「『こうなればいいのに』で終わらせず、建設業界の未来を変える力になりたい」

――TEAM SUSTINAとの出会いや、メンバーになろうと思った理由を教えてください。  昨年の秋、知人にTEAM SUSTINAを紹介されたのがきっかけです。概要や活動主旨などの説明を受けて、想像以上のことを実現させようとしていると知りました。利益優先ではなく「建設業界の未来のために、誰かが立ち上がらないといけない」という大川社長(ユニオンテック代表)の熱い想いや気迫に強く共感しましたね。多くの人の力と気持ちが込められているチームだということも十分伝わりました。職人不足が嘆かれている業界なので、職人を育てる学校や、教育支援制度を持つ会社といずれは連携する必要があると思っていたので、その点でも有益でしたね。TEAM SUSTINAのメンバーになれば、より良い仲間や繋がりを見つけられると思いました。

――TEAM SUSTINAの提供サービスで、積極的に利用したいコンテンツはありますか?  『SUSTINA』(建設業界企業検索サイト)を使っていきたいです。
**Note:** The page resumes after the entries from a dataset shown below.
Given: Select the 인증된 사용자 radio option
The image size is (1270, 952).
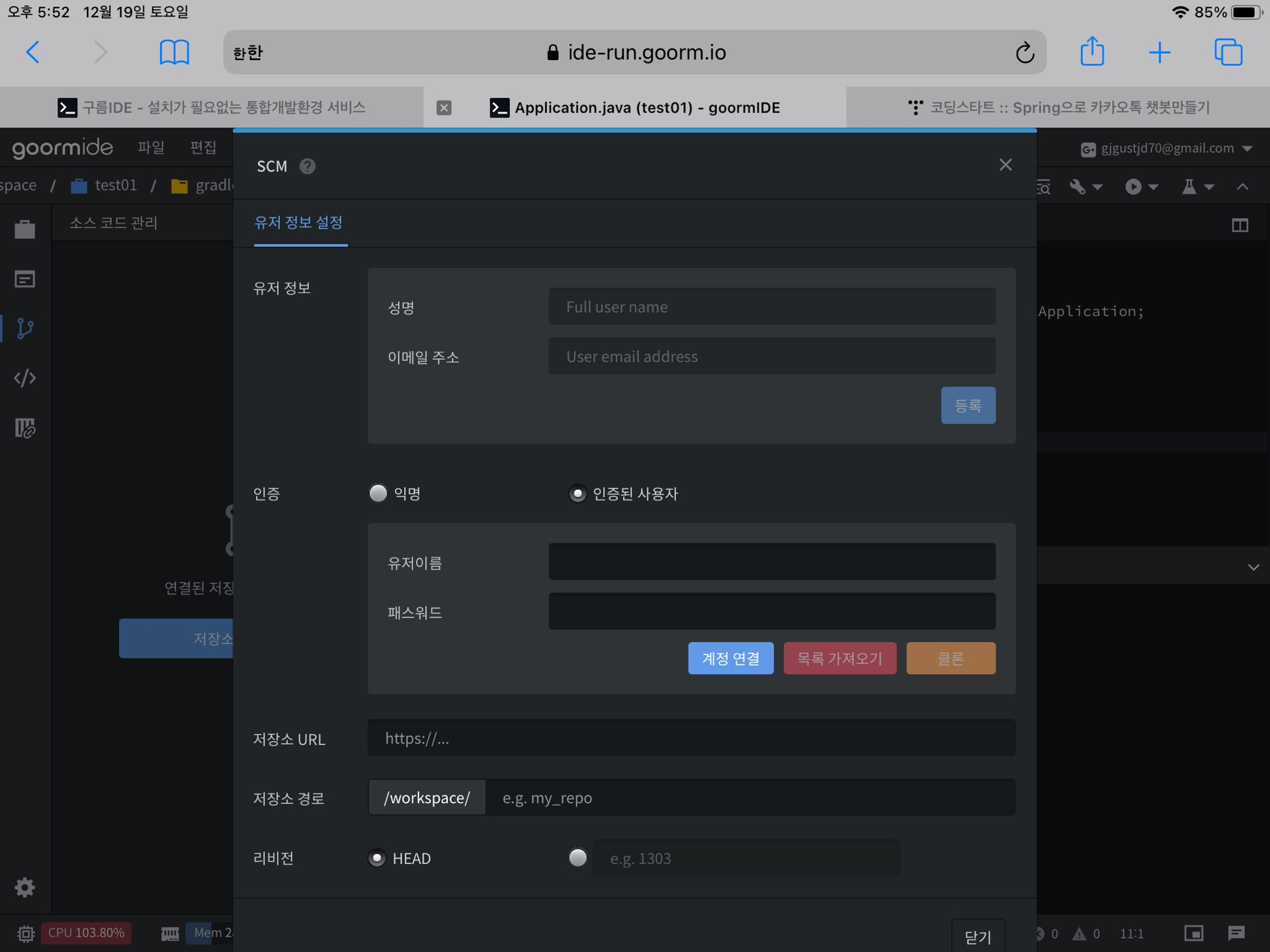Looking at the screenshot, I should click(x=577, y=493).
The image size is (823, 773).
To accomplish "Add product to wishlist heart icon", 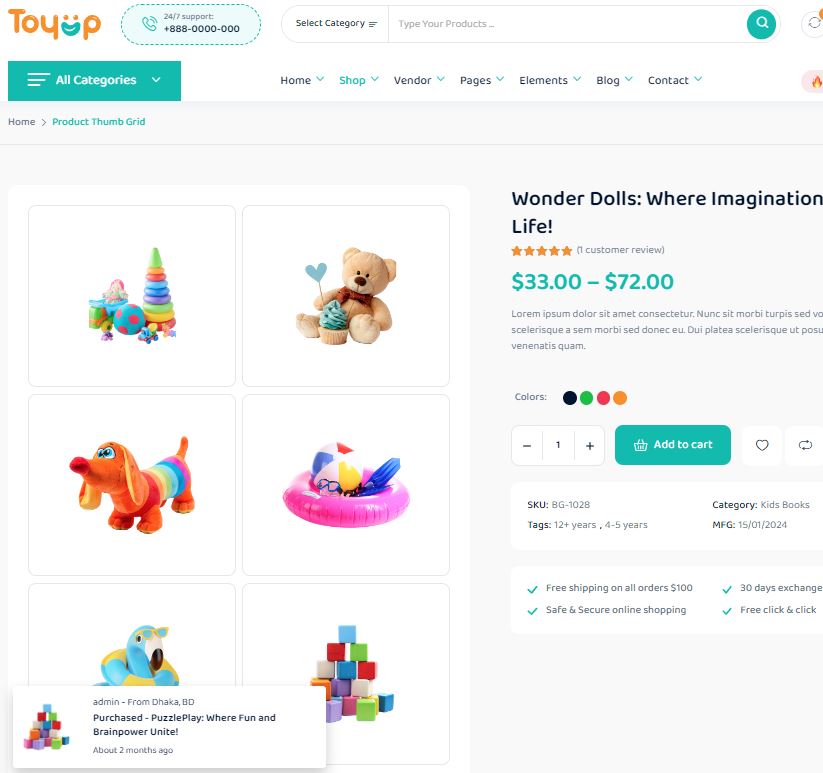I will [762, 445].
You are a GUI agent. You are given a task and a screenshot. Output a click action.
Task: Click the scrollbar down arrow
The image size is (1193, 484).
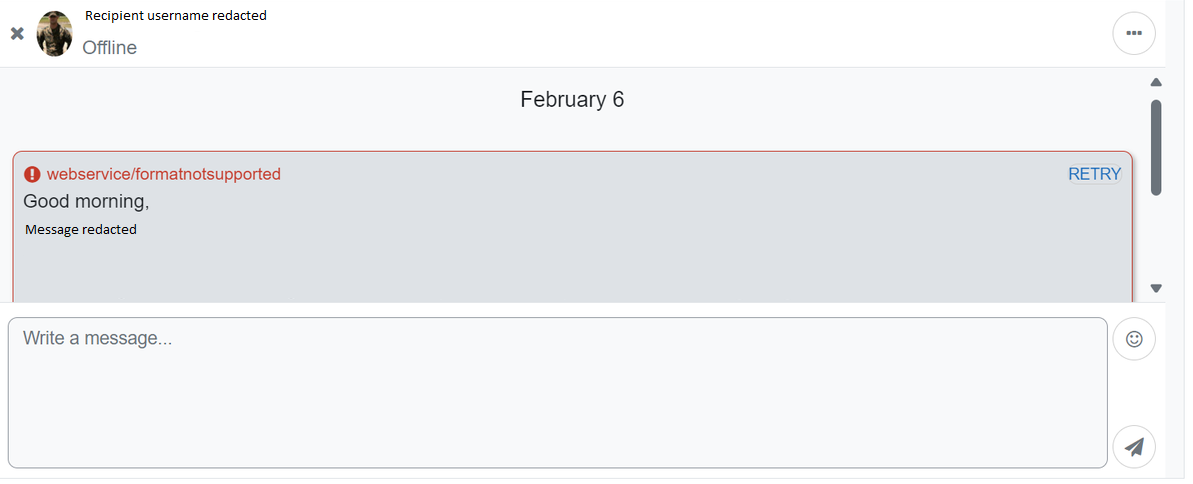click(1156, 288)
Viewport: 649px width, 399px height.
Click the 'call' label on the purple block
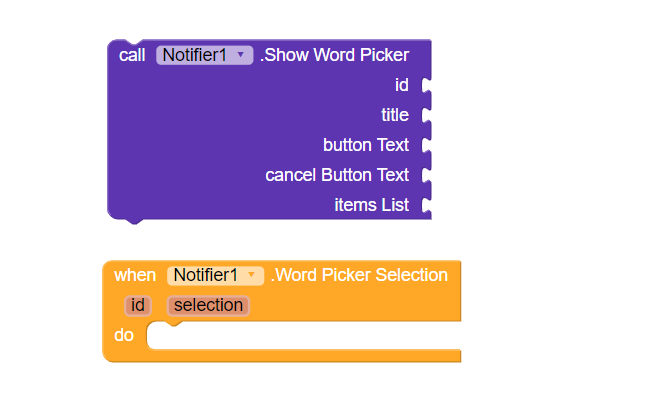coord(132,55)
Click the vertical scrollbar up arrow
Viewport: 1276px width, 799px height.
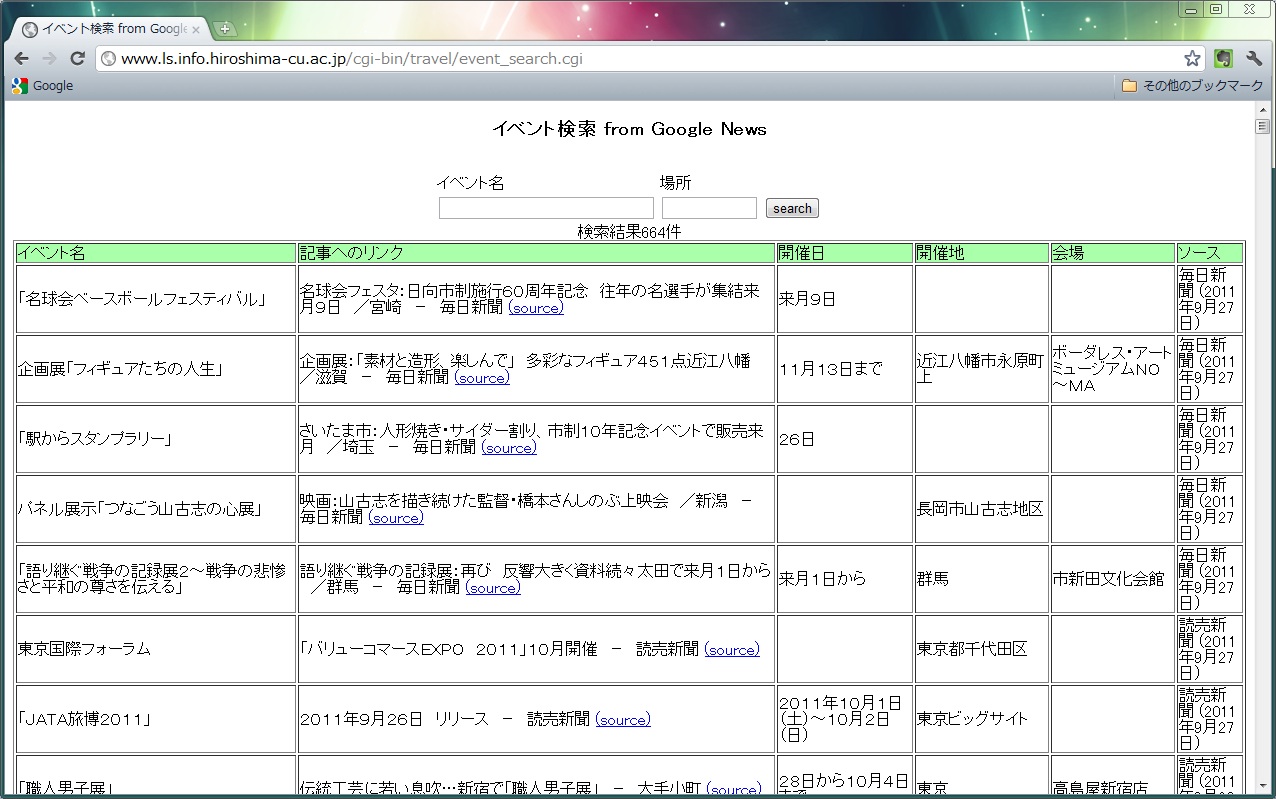pos(1263,126)
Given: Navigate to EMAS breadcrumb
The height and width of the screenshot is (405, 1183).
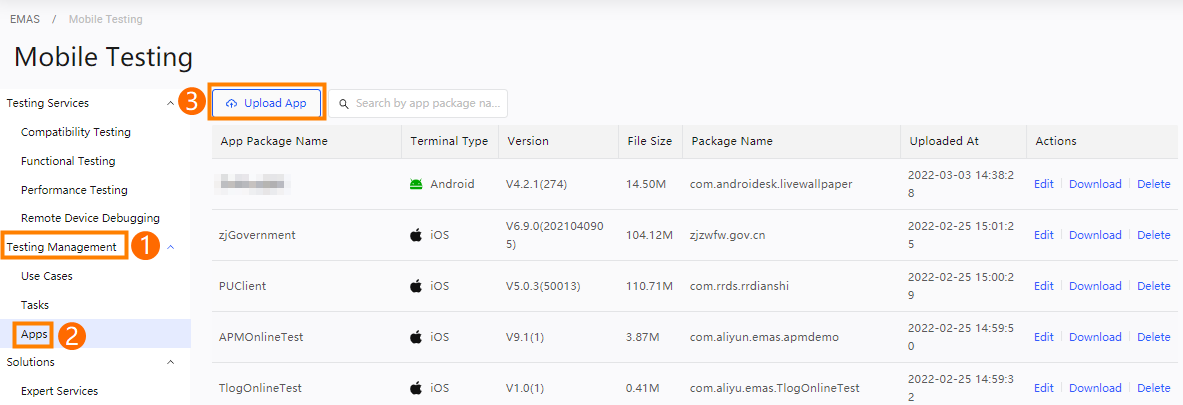Looking at the screenshot, I should (25, 19).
その都度現場で業者さんを探すとなると、膨大な時間と手間がかかるので、このコンテンツから「この業者さんはいいな」「実際会ってみよう」という流れができたらすごく良いですよね。良い職人さんを探したい、良い元請に探されたいと思っている人にとって便利なコンテンツだと思います。ネット上だけでなく、現実の空間で行われるイベントも魅力的ですね。たくさんの職種が集まる場なら「ちょうどその職人さんを探していたんです」というような出会いもあると思います。閉鎖的で、殻を打ち破れない建築業界にはなかった発想なので、今後こういったイベントを活性化させていけたら良いと思います。

――今、事業で直面している悩みはありますか?  案件が増えれば増えるほど職人さんの数が必要になります。どんどん仕事を進めたいのに、これ以上職人さんがいない、探せない、それが現状です。僕は元請企業として一人で現場をとりまわすことが多いので、特にこの問題は深刻ですね。安心して依頼できる職人さんが他の仕事で手一杯だったり、猫の手も借りたいほど忙しいのに不安要素の多い業者さんに頼まざるを得ない。結果不安が的中して現場でトラブルが起きる、ということはよくあります。でも、個人でこの問題を解決するには限界がありますね。
 建設業界では昔から「今後、職人はどんどん減っていく」と言われていましたが、危惧されていたことが現実問題になっています。繁忙期ではないのに職人さんがいない、大工さんが見つからず現場に入れないなど、明らかな悪化です。これらを仕方のないこととして終わらせず、職人不足という問題に正面から向き合い、解決させなければなりません。職人さんがいないと成り立たない業界ですから。

――TEAM SUSTINAのメンバーになったことで、変化はありましたか?  TEAM SUSTINAが、企業同士が繋がるきっかけや可能性を作ってくれたことで、職人不足の不安が改善されました。この気持ちの変化が大きいですね。人手が足りないときに協力し合えるグループがあると心強いです。深刻な事態が予測される業界で、不安が希望に変わり、希望が出会いや良い仕事に繋がっていく。こんなサイクルができることを期待しています。

――これからのTEAM SUSTINAに期待することはなんですか?  できたらいいなと思っていること、個人や一企業ではなかなか取り組めないことを、実際にやろうとしているのがTEAM SUSTINAです。悩みや悪循環を改善する起爆剤になってくれることを期待しています。まさに「建設業界の10年後のために」ですよね。僕も受け身ではなく、力になりたいと思っています。今後、都心や地方都市だけではなく、各地域に拠点を作って欲しいですね。TEAM SUSTINAのステッカーを貼っているのが当たり前ぐらいに浸透したら、本当にすごいことです。